Given these entries, repeat exactly the lines starting with the one that has "Shop (469, 193)" and going on through the one that has "Embed Game (394, 786)", both included, but none of the pictures.

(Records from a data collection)
Segment Open
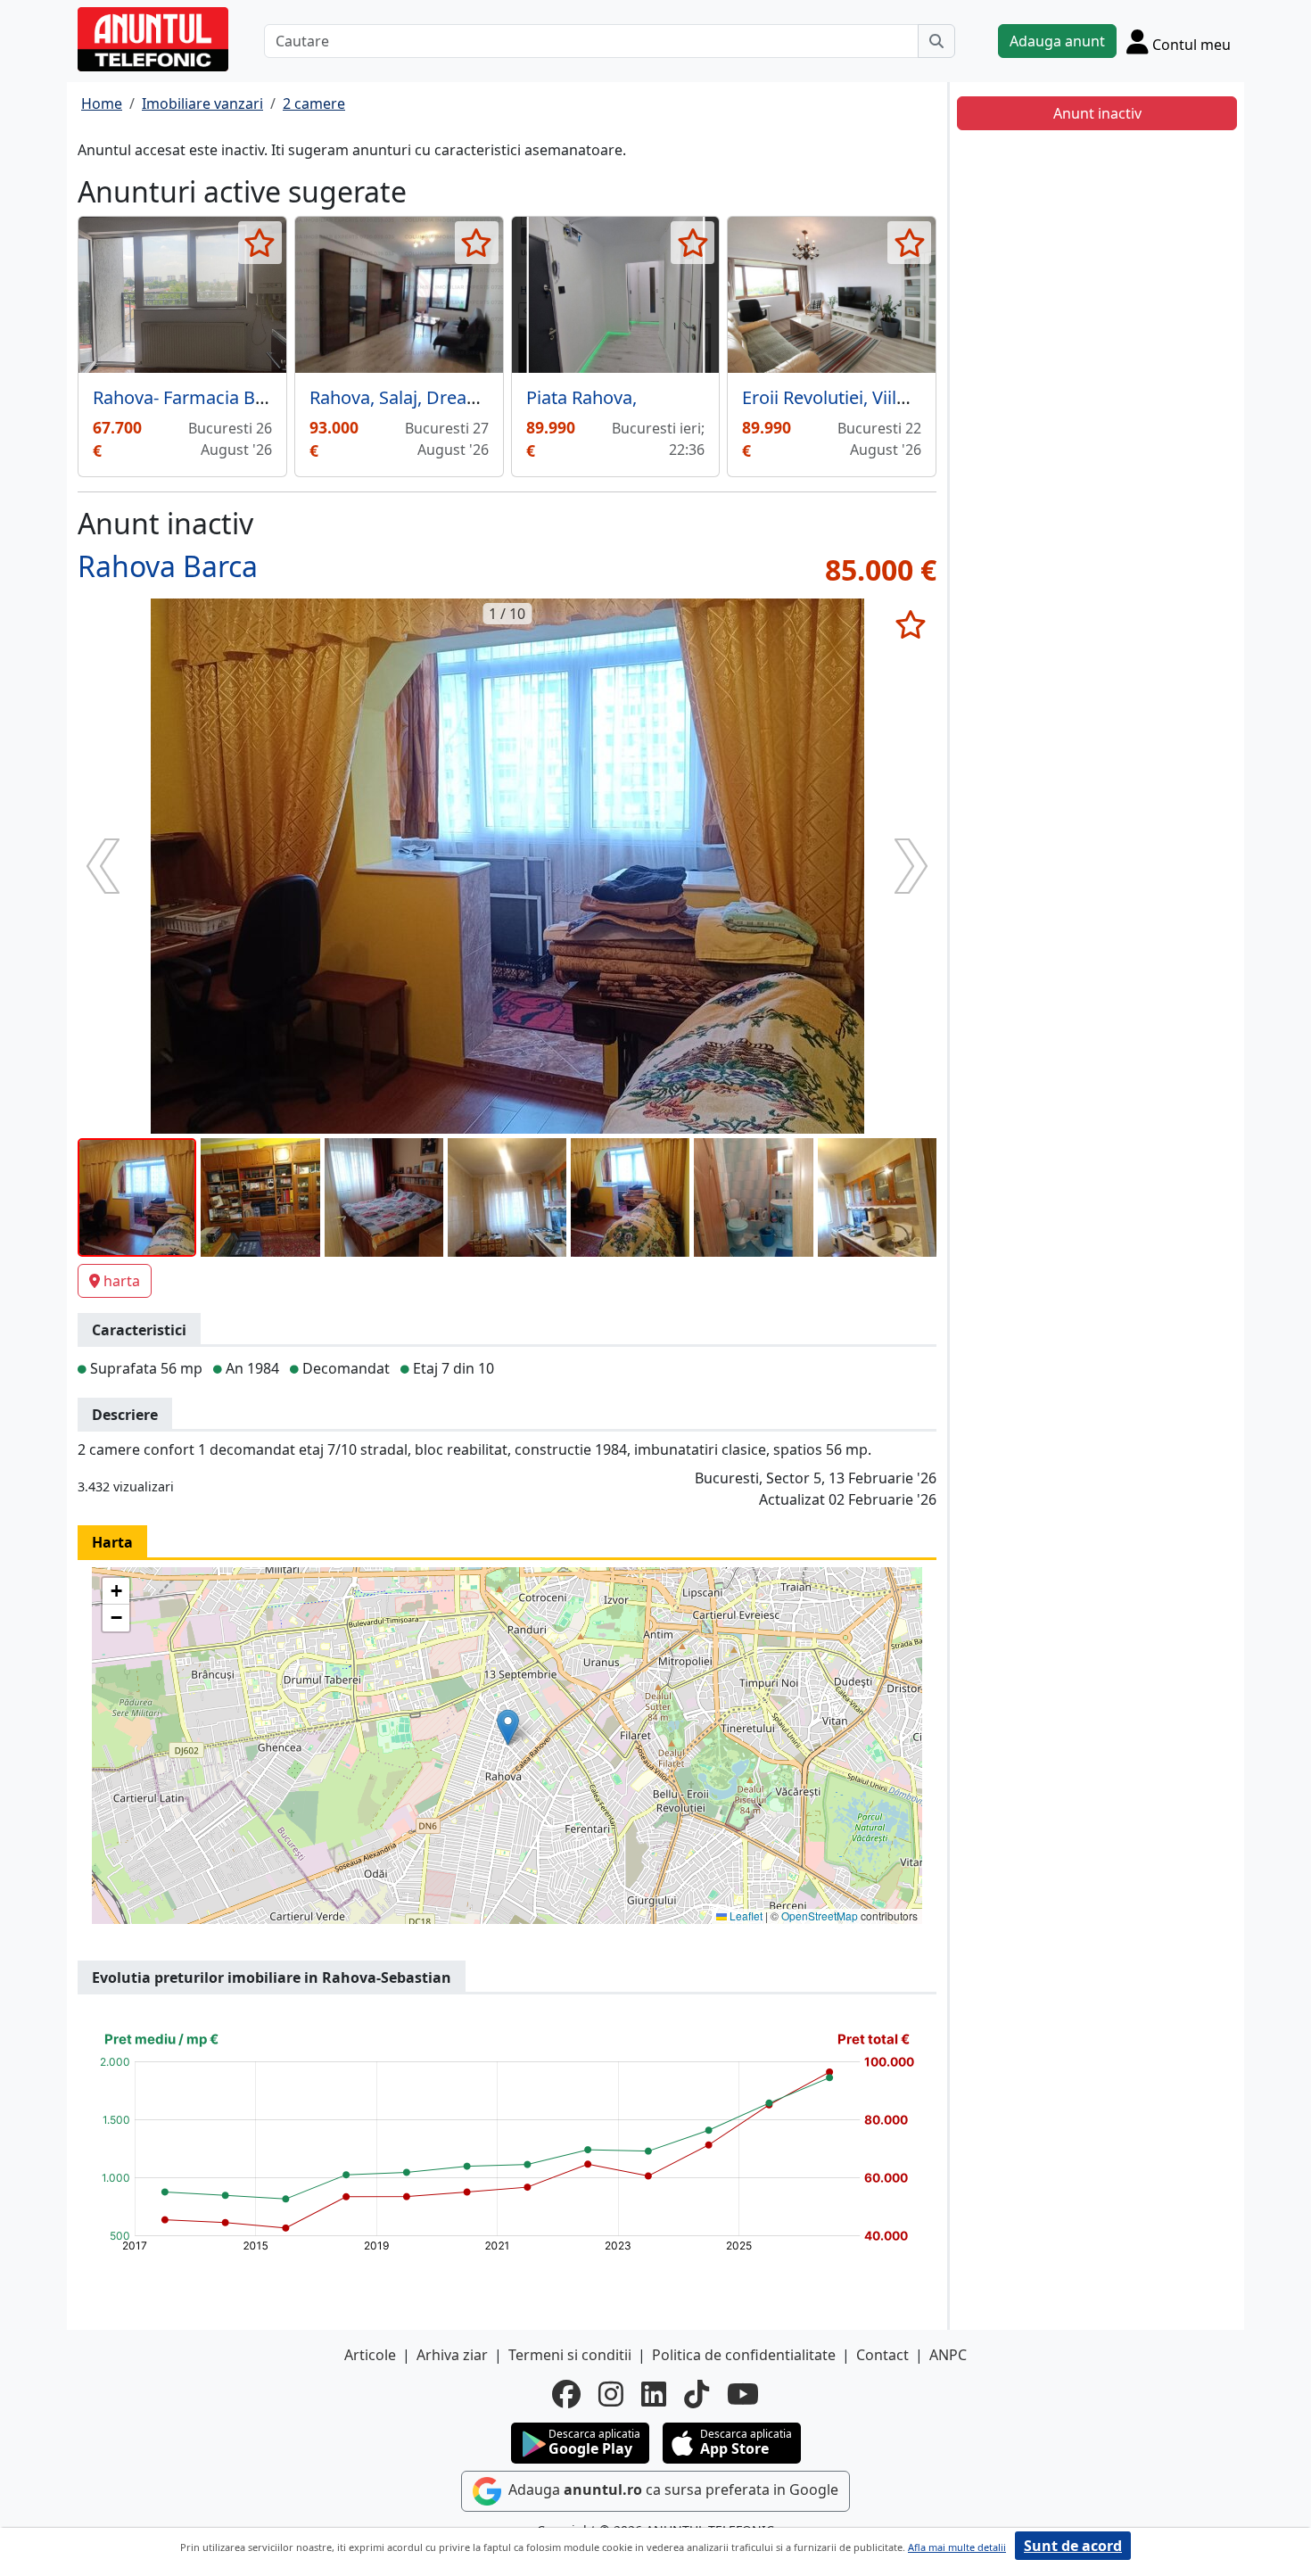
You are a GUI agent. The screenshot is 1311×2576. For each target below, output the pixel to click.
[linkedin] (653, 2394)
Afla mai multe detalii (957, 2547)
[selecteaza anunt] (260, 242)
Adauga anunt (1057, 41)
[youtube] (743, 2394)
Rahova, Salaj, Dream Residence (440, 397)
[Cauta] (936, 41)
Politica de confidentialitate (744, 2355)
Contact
Segment Closed
Segment Open
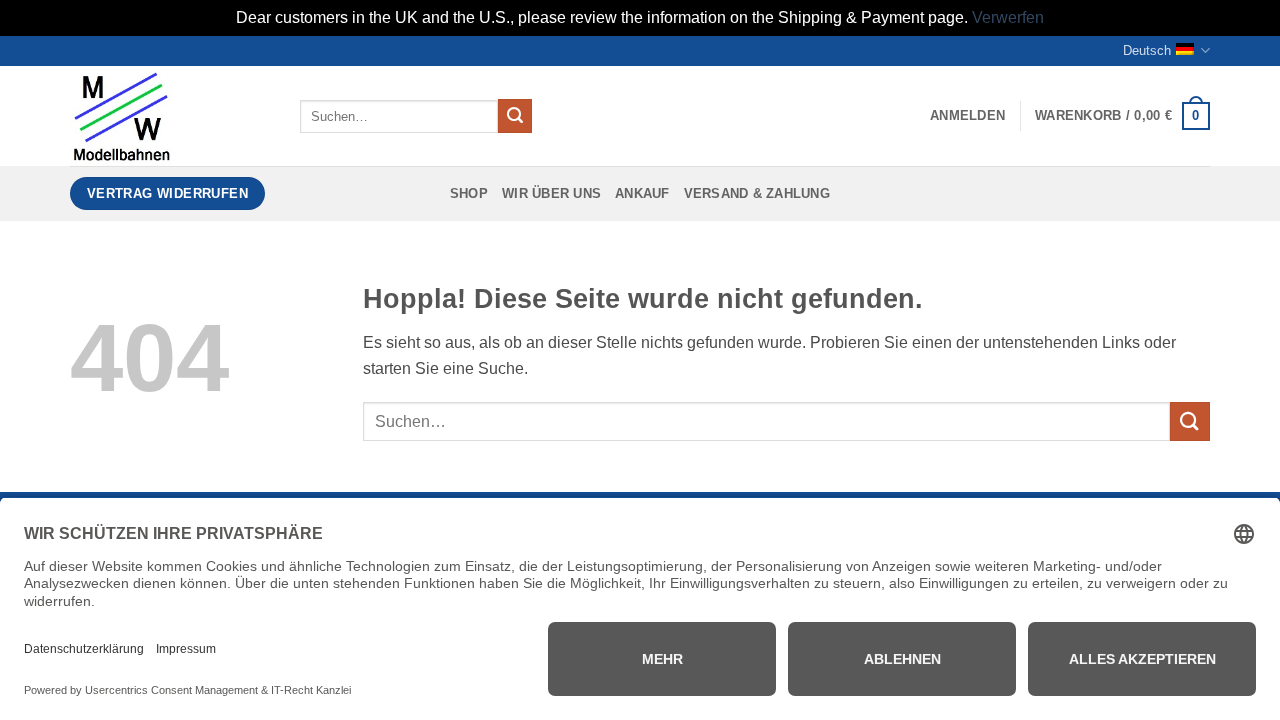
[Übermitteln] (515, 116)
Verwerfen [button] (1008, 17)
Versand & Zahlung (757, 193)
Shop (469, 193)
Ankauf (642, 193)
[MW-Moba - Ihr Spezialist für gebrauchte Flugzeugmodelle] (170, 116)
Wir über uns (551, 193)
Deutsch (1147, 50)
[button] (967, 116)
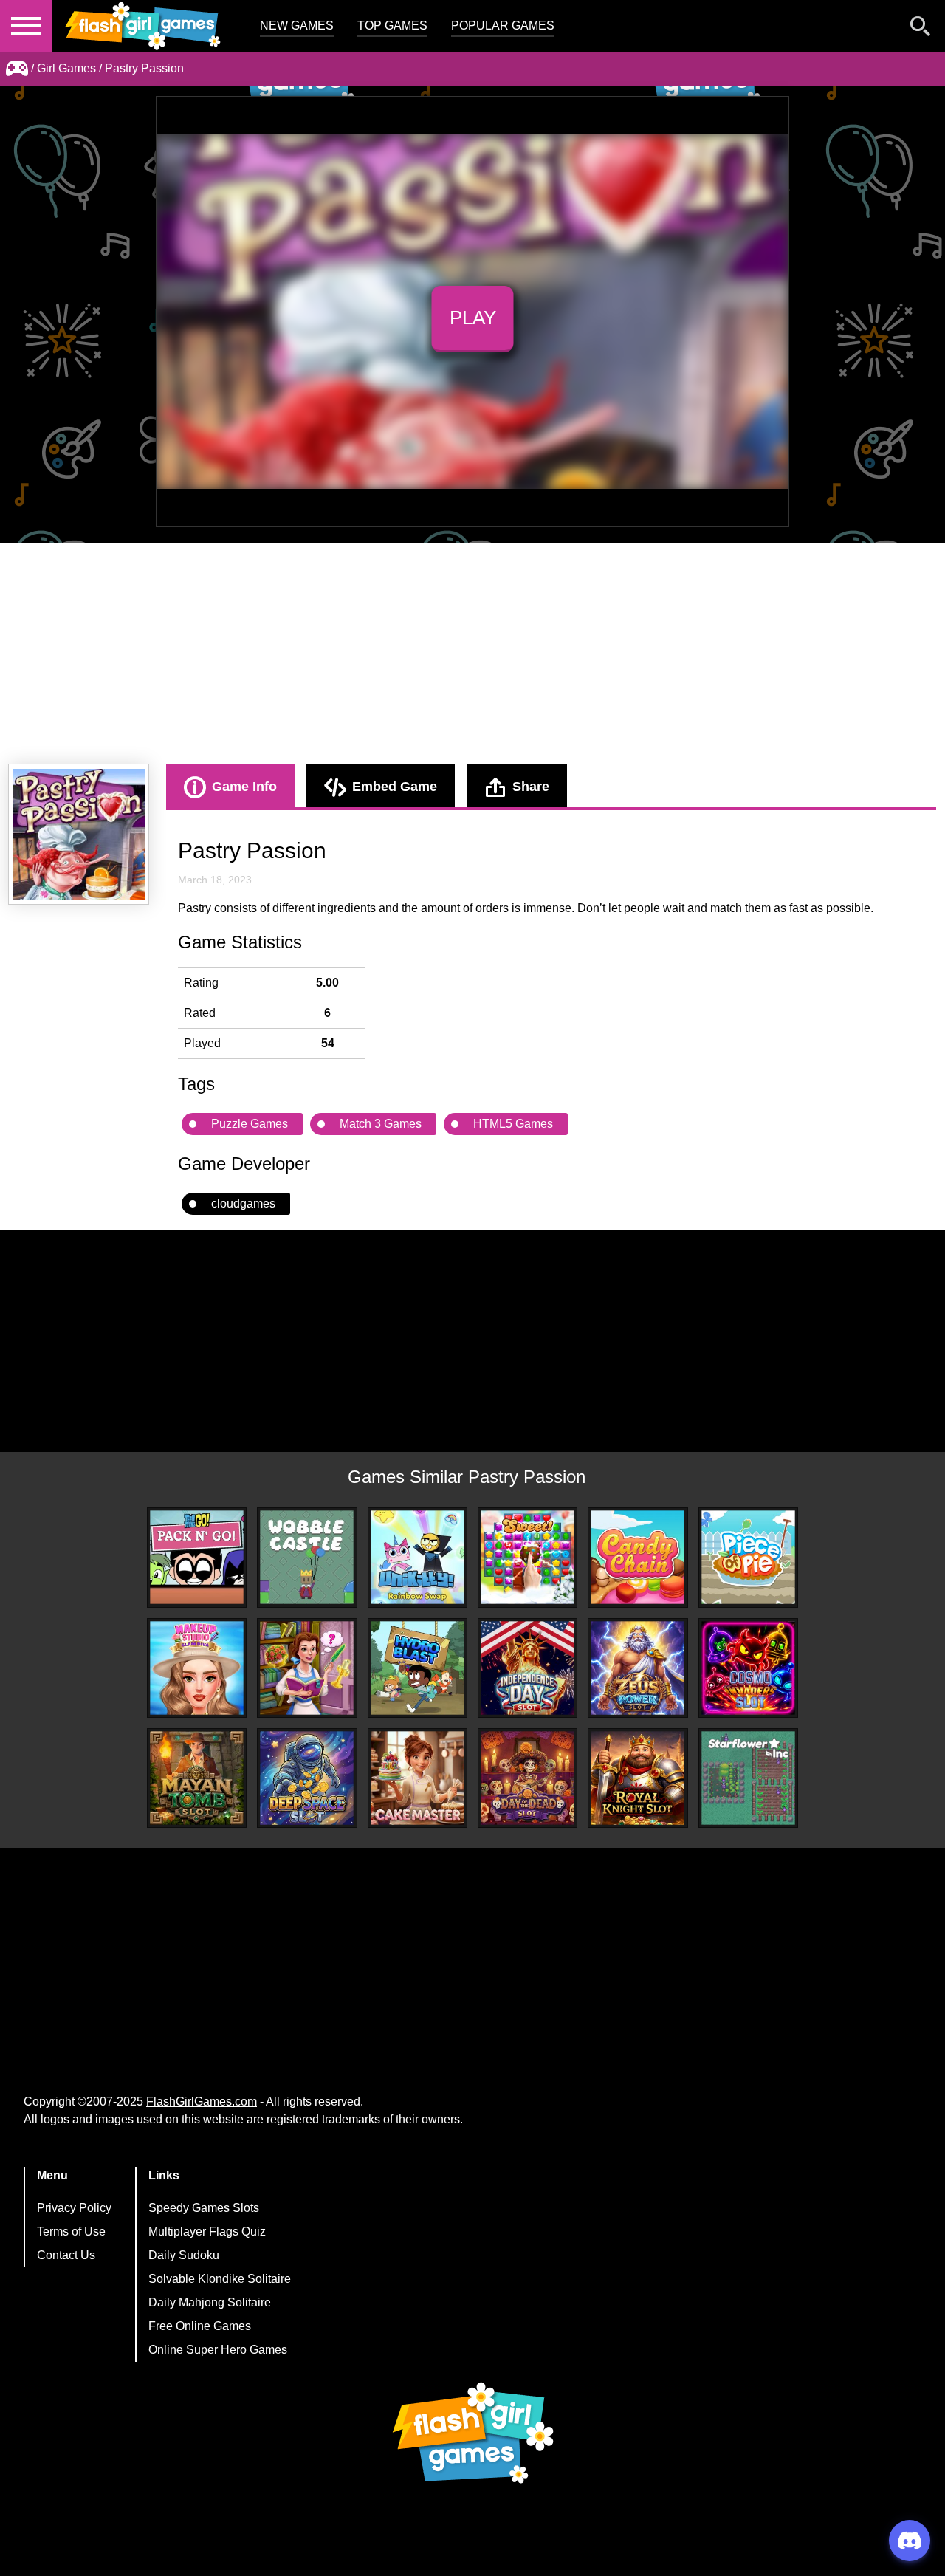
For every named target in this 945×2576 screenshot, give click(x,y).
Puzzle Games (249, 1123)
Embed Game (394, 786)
Segment Closed
Your response |
Shop (469, 193)
Ankauf (642, 193)
[MW-Moba - Ihr Spezialist für gebrauchte Flugzeugmodelle] (170, 116)
Wir über uns (551, 193)
Deutsch (1147, 50)
[button] (967, 116)
For every named target in this 945×2576 screenshot, give click(x,y).
Puzzle Games (249, 1123)
Embed Game (394, 786)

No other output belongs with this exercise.